Regarding the location, I made myself very much at home at Loyola Hall before it closed, and since then at St. Beunos, where I made The Spiritual Exercises a few years ago. Every so often, circumstances have moved me to a different location, Penhurst this year, which has always been refreshing. The best locations, in my experience, are situated a bit out of the way, withdrawn from the world, where it would take a deliberate effort to put yourself out there. Both Penhurst and St Beunos are in beautiful, quiet, settings, well away from the business of the world. In two places I have been – Loyola and Dunblane – the town was right on the doorstep, and this made it more difficult, but not impossible, to sink deeply into silence and remain there. The business of the world, the shops, coffee shops, cars and streets were always calling, and the temptation to walk out on the silence when it was difficult was always there and easy to give in to. But on the other hand, temptation is just another opportunity to choose God, so choosing to remain in the silence in this situation is a huge deal and a movement towards greater spiritual maturity. It is good training to hold onto our centre when we are back in the world.

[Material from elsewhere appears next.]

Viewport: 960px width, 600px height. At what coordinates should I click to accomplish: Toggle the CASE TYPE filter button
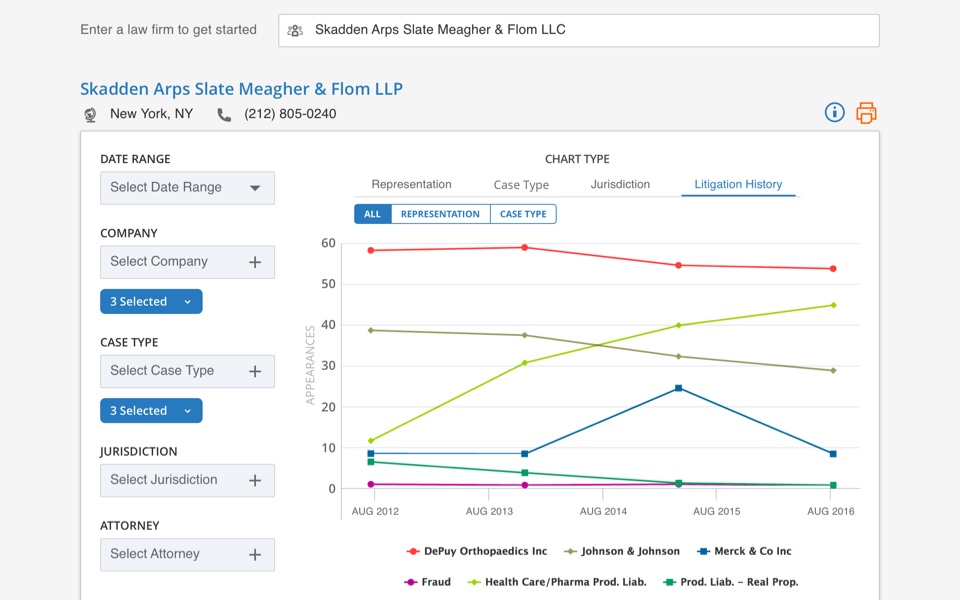[x=523, y=214]
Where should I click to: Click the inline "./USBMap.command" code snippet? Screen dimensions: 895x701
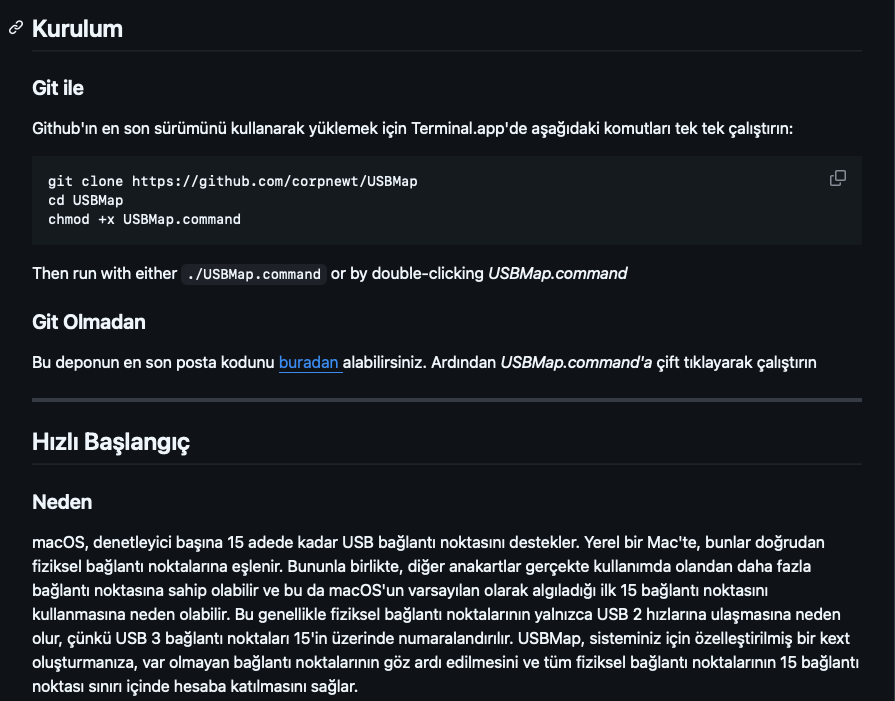254,274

The day on an IGR follows a rhythm of its own, punctuated by structured periods of communal prayer, liturgy, mass, exposition, the meeting with the director and mealtimes. I’m quite at home with the concept of a timetable, and I usually factor in painting, tai chi and a shower, the latter happening at a different time of day from my usual routine for an unknown reason, but which feels quite natural on retreat. And of course, formal prayer periods. I aim for three one hour periods, but I often have to build up to that, or can only only manage two, or shorter prayer periods. There is a balance between discipline and flow – it is something to neither avoid nor force: it is about noticing how you are feeling and what is drawing you. If I felt I wanted to walk the labyrinth after lunch, instead of tai chi, that is probably what I would do; forcing myself to do tai chi at this point, simply because it was the designated activity on my self designed timetable and I must be disciplined in my spiritual life, may well prove to be unproductive. If I felt like I did not want to go to the communal liturgy in whatever format it took, and I have, quite a lot, I would take careful notice of what was moving in me, before I decided whether to go or not. Discernment is key, even in what we choose to do on retreat, and often, spending time sitting staring into space is required.

As for mealtimes, suffice to say, quite often the inner battles people have manifest themselves in the dining room with either too much or not enough eating, crying, sighing, inappropriate laughing, staring, coming in late…all manner of ways, that perhaps we might consider rude. It is best to be kind in our inner attitude, because we have no concept of how others are being challenged by God, or how the spirits opposed to God are whipping up an internal cacophony within them. And when it is our own struggle, it is still best to be kind in our inner attitude towards ourselves.

Window, Penhurst Church

So, why do I do this kind of retreat every year? First and foremost, I promised God on the the first one that I would. Secondly, I need to. During the year in between, my edges become a little frayed by the constant bombardment and sensory and emotional overload of the world in which I live and work and the retreat allows me to rest in God for a significant period of time that I cannot replicate in my day to day life. I sink deeper into Him on retreat, and it re-orientates me. Sometimes, the shift is paradigm, like an earthquake, where the plates have been moving gradually for a while, and the tension is such that a huge movement occurs. And sometimes, it is simply much needed rest within His love, where I come back to myself again. If it is not something you have ever done, and you have the opportunity, I thoroughly recommend that you give it a try for yourself.